1. What is data warehouse?

DWs are central repositories of integrated data from one or more disparate sources. A data warehouse is a subject-oriented, integrated, time-variant and non-volatile collection of data in support of management’s decision making process. A data warehouse is a relational database that is designed for query and analysis rather than for transaction processing. It usually contains historical data derived from transaction data, but it can include data from other sources. It separates analysis workload from transaction workload and enables an organization to consolidate data from several sources.

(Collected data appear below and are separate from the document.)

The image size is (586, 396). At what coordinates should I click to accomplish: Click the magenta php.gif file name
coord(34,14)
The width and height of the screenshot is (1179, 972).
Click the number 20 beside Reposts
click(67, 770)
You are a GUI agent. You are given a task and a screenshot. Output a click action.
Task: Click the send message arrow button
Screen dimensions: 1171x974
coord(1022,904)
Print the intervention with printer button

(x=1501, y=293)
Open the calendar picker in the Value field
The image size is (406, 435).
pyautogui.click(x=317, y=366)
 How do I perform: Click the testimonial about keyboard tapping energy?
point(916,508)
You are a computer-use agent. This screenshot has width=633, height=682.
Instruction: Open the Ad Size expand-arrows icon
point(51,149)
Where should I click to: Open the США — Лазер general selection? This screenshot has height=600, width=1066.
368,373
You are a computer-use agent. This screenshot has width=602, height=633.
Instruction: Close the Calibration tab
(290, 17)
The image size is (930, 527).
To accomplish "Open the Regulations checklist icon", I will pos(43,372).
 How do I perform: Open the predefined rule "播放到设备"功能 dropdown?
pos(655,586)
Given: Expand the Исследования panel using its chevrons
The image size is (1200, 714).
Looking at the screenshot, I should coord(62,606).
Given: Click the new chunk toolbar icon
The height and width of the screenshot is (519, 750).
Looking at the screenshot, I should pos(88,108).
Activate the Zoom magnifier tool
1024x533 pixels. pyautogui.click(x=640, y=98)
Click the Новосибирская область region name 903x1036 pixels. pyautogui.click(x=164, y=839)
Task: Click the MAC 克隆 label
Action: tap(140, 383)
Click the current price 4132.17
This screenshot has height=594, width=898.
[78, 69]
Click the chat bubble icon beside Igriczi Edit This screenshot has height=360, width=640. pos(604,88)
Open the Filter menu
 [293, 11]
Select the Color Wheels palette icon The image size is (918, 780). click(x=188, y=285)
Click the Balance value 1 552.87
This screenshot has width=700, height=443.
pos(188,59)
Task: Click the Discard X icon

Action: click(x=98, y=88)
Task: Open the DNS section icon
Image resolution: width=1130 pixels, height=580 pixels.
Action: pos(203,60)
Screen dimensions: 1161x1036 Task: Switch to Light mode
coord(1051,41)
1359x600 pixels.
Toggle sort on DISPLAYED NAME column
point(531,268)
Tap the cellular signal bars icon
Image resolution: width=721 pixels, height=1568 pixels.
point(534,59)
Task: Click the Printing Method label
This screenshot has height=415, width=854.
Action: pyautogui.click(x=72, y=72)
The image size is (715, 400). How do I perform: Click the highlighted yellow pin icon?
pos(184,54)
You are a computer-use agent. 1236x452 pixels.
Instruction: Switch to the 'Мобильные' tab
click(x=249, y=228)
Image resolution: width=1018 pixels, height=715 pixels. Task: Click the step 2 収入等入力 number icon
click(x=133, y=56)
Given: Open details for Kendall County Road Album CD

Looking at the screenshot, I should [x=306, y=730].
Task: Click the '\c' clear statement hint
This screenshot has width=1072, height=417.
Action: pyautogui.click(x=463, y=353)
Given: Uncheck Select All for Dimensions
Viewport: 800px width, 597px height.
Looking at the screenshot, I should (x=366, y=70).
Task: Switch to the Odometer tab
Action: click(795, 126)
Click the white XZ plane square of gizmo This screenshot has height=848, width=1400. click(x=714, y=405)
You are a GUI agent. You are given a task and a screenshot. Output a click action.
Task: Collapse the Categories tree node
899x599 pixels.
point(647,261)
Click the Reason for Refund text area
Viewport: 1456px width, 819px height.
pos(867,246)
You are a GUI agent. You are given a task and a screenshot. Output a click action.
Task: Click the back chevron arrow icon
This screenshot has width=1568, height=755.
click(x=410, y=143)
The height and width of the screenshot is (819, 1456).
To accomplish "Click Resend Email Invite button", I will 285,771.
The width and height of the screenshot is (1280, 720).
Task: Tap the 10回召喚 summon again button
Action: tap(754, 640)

2. What is the difference between data mart and data warehouse?

Data warehouse:

  • Holds multiple subject areas
  • Holds very detailed information
  • Works to integrate all data sources
  • Does not necessarily use a dimensional model but feeds dimensional models

Data mart:

  • Often holds only one subject area- for example, Finance, or Sales
  • May hold more summarized data (although many hold full detail)
  • Concentrates on integrating information from a given subject area or set of source systems
  • Is built focused on a dimensional model using a star schema

3. What is star schema?

A star schema is the simplest form of a dimensional model, in which data is organized into facts and dimensions. The star schema consists of one or more fact tables referencing any number of dimension tables.

4. What is the difference between star schema and snowflake schema?

In a star schema, each dimension is represented by a single dimensional table, whereas in a snowflake schema, that dimensional table is normalized into multiple lookup tables, each representing a level in the dimensional hierarchy. The star schema is an important special case of the snowflake schema, and is more effective for handling simpler queries.

5. What is fact table and dimension table in star schema?

The fact table contains business facts (or measures), and foreign keys which refer to candidate keys (normally primary keys) in the dimension tables. Contrary to fact tables, dimension tables contain descriptive attributes that are typically textual fields (or discrete numbers that behave like text).

advertisement
advertisement

6. What is factless fact table?

Factless fact table is a fact table that does not contain any facts. It captures the many-to-many relationships between dimensions. Fact less tables are so called because they simply contain keys which refer to the dimension tables.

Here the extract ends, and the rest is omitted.